Another way of getting his messages out was through lectures in big public halls all over Britain. It is said that when Barnes spoke at Christadelphian Bible campaigns, he drew throngs of people, at times, 500 or more. However, his marriage to a Jewish girl of German nationality, who was converted to the Christadelphian faith, took him to Germany where he also experienced racism.
His assistant, W. A. Fried, was the brother of his wife. Together, they established two Christadelphian congregations in Germany, one at Hamburg, and the other in Hanover. These were places that were deeply rooted in white nationalism, yet Barnes was able to convert many of them. After 10 years in Germany, he was South Africa bound. The research did not say anything about his evangelical work in South Africa.
After his expulsion from Apartheid South Africa, the world-class surveyor and engineer who operated gold and diamond mines decided to settle in the United States instead of returning to his native Jamaica where racism was systemic in the colonial government.
His intention in the United States was to raise funds for educational and religious projects in Liberia, where he was responsible for many infrastructural developments, before going back to Britain. In 1916, he opened a church in Harlem and called it Harbinger of a New Era, an affiliation of the international Christadelphian fellowship.
In 1917, a Dr Martin published a sermon given by Barnes who “castigated mainstream churches for preaching ‘two Christs’”, one for whites and one for blacks, and “for being complicit in, and perpetuating, racism”. He raised much funds in Washington, DC for his Liberian projects, being sponsored by Marcus Garvey’s UNIA, and holding public meetings at the YMCAs.
The research says that for the last 10 years of Barnes’ life he acquired up-market properties in Kensington and North London. He rented out some of them because during that time he also lived in Ghana, Sierra Leone and Liberia, where he worked as a minister of public works, and an educator, especially in the development of geography as a course of study.
When he was 62, in 1919, he was elected a Fellow of the Royal Geographical Society of London, the second black person to get such a recognition. At age 63, he returned to diamond prospecting and mining, acquiring five acres of land along the Liberia/Sierra Leone border. He is credited with the discovery of the first marketable diamond in West Africa.

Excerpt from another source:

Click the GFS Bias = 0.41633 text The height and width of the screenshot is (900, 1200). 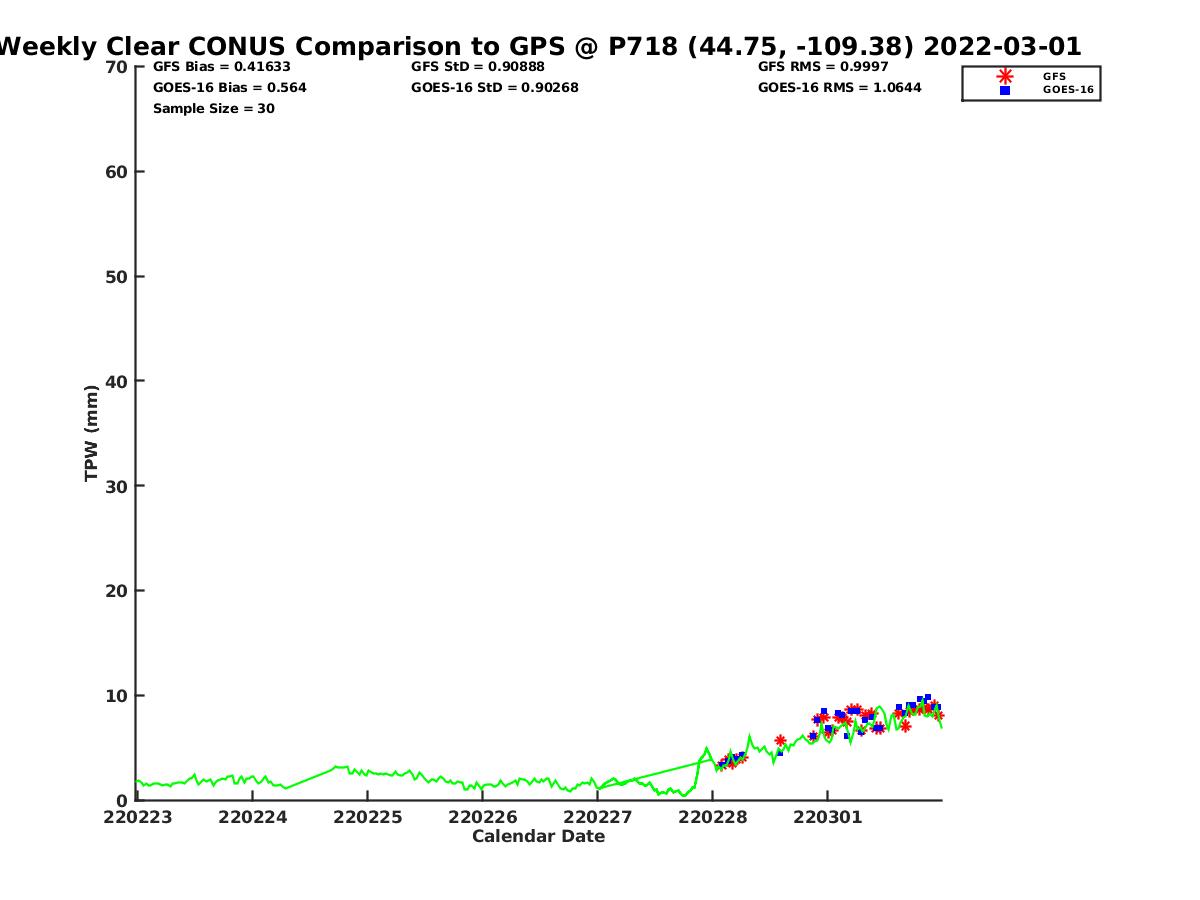tap(222, 67)
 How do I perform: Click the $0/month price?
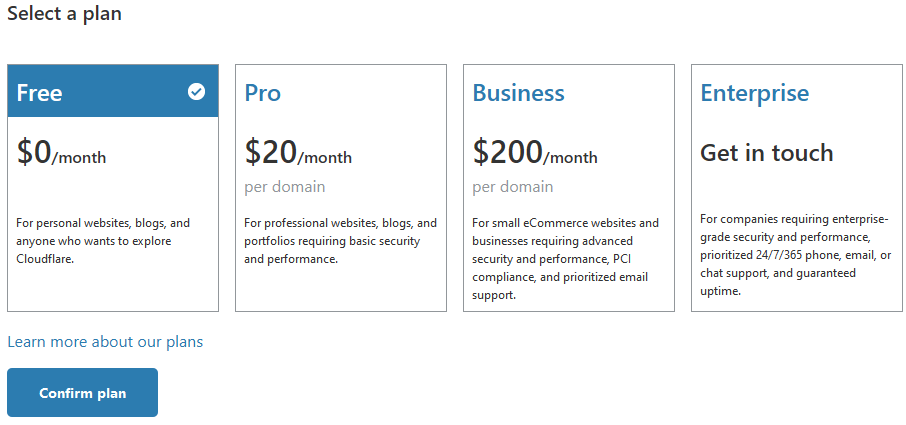click(61, 153)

While the Liberians who originated in American viewed the natives in the rugged interior with much disdain, Barmes befriended and lived among them, and described them as “the most loving and caring people on Earth”. But, in many circles, including governmental, he was hated for his association with them.
Yet, Barnes worked as a diplomat for the Liberian government between 1910 and 1924. He was appointed chief commissioner by President Arthur Barclay to settle the Liberian/Sierra Leone boundary dispute with the British. However, he was betrayed by Barclay and other government ministers, and was set up to fail.
TROUBLE ABOUNDED
While Barnes was establishing the boundary, a rival for the position of commissioner and other government operatives plotted an ambush, in which Barnes came under a blaze of bullets. He was not harmed. He was seriously hurt, however, when he fell over a precipice while erecting boundary markers. That put his job on hold for a long time. And, he was long past his prime.
“The six years spent in South Africa were the peak of Isaac Barnes’ life. His goal was to live, work, achieve and excel as a man rather than a black man. He knew he was a genius, but he wanted to be thought of as a respected human genius, not a rare black genius … Nothing whatsoever is known about the last four years of his life, and even the date and place of his death are not known with certainty … ,” Alan Eyre and Ouida Lewis write in Jamaica Journal Vol. 32 Nos. 1-2, August 2009.
“Far from being an atheist as biographer McCabe misrepresent him, Dr Isaac Edmestone Barnes was a deeply spiritual activist for ‘back-to-Africa’ redemption, seeking to infuse an almost unique non-racial biblical Christian ethos into the titanic struggle for black, or more accurately, human emancipation.”
The research says that, he might have returned to Jamaica only once, in December 1926, to conduct the funeral of his younger brother, Edward, at Kraal in Clarendon, and arranged for his memorial in the family plot. Barnes himself died in 1930, unknown in Jamaica for his many accomplishments.